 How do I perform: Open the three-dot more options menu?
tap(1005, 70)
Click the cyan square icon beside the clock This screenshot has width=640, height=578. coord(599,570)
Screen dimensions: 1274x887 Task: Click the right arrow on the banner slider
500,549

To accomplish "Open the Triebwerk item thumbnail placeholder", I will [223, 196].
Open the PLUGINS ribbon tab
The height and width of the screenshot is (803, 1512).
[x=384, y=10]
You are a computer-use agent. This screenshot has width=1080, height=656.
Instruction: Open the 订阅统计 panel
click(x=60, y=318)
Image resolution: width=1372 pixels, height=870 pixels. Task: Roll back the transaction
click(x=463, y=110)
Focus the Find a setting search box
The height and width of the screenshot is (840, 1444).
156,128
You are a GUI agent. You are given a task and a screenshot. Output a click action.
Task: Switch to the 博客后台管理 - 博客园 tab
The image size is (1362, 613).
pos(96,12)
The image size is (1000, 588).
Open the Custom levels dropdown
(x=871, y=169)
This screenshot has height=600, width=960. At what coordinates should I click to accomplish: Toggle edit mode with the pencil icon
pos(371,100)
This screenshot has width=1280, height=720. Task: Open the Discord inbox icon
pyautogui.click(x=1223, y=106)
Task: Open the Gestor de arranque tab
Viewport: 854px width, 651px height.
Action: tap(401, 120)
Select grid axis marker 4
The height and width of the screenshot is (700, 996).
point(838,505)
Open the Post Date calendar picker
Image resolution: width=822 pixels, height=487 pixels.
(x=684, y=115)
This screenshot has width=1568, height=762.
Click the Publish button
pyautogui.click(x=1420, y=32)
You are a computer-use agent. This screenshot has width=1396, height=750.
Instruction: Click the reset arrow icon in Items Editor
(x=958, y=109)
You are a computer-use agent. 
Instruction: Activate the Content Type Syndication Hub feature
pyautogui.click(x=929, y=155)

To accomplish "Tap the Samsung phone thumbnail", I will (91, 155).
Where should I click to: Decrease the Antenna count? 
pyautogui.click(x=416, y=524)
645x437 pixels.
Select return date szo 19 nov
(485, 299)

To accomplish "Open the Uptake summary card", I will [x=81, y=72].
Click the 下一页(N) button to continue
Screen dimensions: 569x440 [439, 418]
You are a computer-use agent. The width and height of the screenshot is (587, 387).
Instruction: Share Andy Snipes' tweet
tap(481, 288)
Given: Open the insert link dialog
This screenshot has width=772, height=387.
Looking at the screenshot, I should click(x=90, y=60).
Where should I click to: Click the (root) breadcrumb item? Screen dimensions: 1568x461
********
**Task goal**
From the first line to the last, print the listing above exactly.

**Answer section**
 How do I perform: Open the three-dot more options menu?
tap(1005, 70)
Click the cyan square icon beside the clock This screenshot has width=640, height=578. coord(599,570)
Screen dimensions: 1274x887 Task: Click the right arrow on the banner slider
500,549

To accomplish "Open the Triebwerk item thumbnail placeholder", I will [223, 196].
Open the PLUGINS ribbon tab
The height and width of the screenshot is (803, 1512).
[x=384, y=10]
You are a computer-use agent. This screenshot has width=1080, height=656.
Instruction: Open the 订阅统计 panel
click(x=60, y=318)
Image resolution: width=1372 pixels, height=870 pixels. Task: Roll back the transaction
click(x=463, y=110)
Focus the Find a setting search box
The height and width of the screenshot is (840, 1444).
156,128
You are a GUI agent. You are given a task and a screenshot. Output a click action.
Task: Switch to the 博客后台管理 - 博客园 tab
The image size is (1362, 613).
pos(96,12)
The image size is (1000, 588).
Open the Custom levels dropdown
(x=871, y=169)
This screenshot has height=600, width=960. At what coordinates should I click to accomplish: Toggle edit mode with the pencil icon
pos(371,100)
This screenshot has width=1280, height=720. Task: Open the Discord inbox icon
pyautogui.click(x=1223, y=106)
Task: Open the Gestor de arranque tab
Viewport: 854px width, 651px height.
Action: tap(401, 120)
Select grid axis marker 4
The height and width of the screenshot is (700, 996).
point(838,505)
Open the Post Date calendar picker
Image resolution: width=822 pixels, height=487 pixels.
(x=684, y=115)
This screenshot has width=1568, height=762.
Click the Publish button
pyautogui.click(x=1420, y=32)
You are a computer-use agent. This screenshot has width=1396, height=750.
Instruction: Click the reset arrow icon in Items Editor
(x=958, y=109)
You are a computer-use agent. 
Instruction: Activate the Content Type Syndication Hub feature
pyautogui.click(x=929, y=155)

To accomplish "Tap the Samsung phone thumbnail", I will (91, 155).
Where should I click to: Decrease the Antenna count? 
pyautogui.click(x=416, y=524)
645x437 pixels.
Select return date szo 19 nov
(485, 299)

To accomplish "Open the Uptake summary card", I will [x=81, y=72].
Click the 下一页(N) button to continue
Screen dimensions: 569x440 [439, 418]
You are a computer-use agent. The width and height of the screenshot is (587, 387).
Instruction: Share Andy Snipes' tweet
tap(481, 288)
Given: Open the insert link dialog
This screenshot has width=772, height=387.
Looking at the screenshot, I should click(x=90, y=60).
Where should I click to: Click the (root) breadcrumb item? Screen dimensions: 1568x461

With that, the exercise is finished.